I'm building the 1.0.0-rc4 x86_64 multilib book.

When building procps 32-bit (section 10.18), I saw a bunch of warnings
from ld about mismatched 32-bit versus 64-bit sections.  Looking closer
at the commands that were being run, the "gcc -m32" that the book
specifies is being overridden by the procps Makefile for some targets --
it's inserting a -m64 later in the gcc command.  So some of the code is
compiled in 32-bit mode, and some is compiled in 64-bit mode.  I don't
remember exactly what gets compiled in what mode, but if that's
important, I can find out.

Looking at the section of the Makefile that inserts this extra -m64, I
see this text:

# Be 64-bit if at all possible. In a cross-compiling situation, one may
# do "make m64=-m32 lib64=lib" to produce 32-bit executables. DO NOT
# attempt to use a 32-bit executable on a 64-bit kernel.
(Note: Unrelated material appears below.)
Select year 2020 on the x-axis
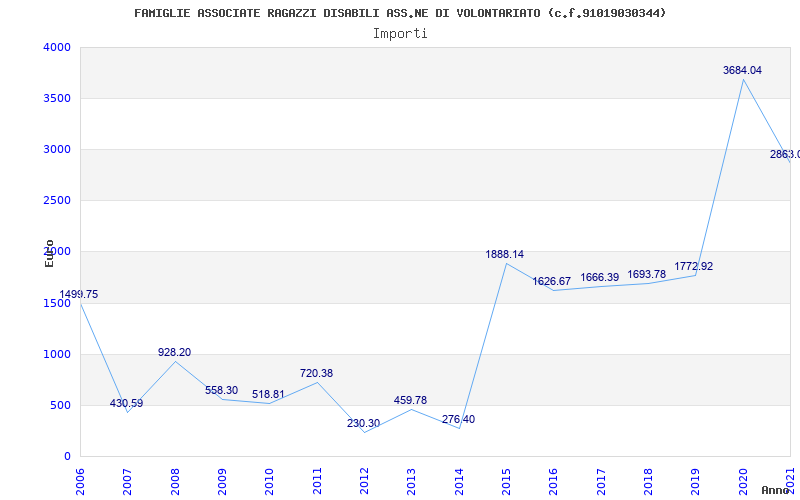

Packagers MUST
# produce separate executables for ppc and ppc64, s390 and s390x,
# i386 and x86-64, mips and mips64, sparc and sparc64, and so on.
# Failure to do so will cause data corruption.

And indeed, some of the supposedly-32-bit executables created by this
step (or by manually doing a "make clean ; make m64=-m32 lib64=lib") do
not run correctly -- uptime, for instance, segfaults immediately.  The
64-bit binaries created in 10.19 run correctly (once /proc is mounted),
though.  (Or at least uptime and top do.)

It also seems that the only reason procps has a separate 32-bit build is
for a 32-bit version of libproc.so.*  But on my host system (LFS around
6.1, plus a large chunk of BLFS, plus a couple extra packages), the only
executables that link against libproc.* are from procps itself, so I'm
not sure a 32-bit version is even needed if the procps binaries are
built 64-bit.

So, my question is basically: Can we drop procps-32 completely from the
multilib book, or is the 32-bit libproc required for something else?  If
it's required for something else, does it work?  The procps Makefile
makes it sound like it won't.

I'm continuing this build without the 32-bit libproc, and I'll see what
happens.  But it'll probably be a day or two before CLFS is done, and a
while longer before the packages I use from BLFS are done.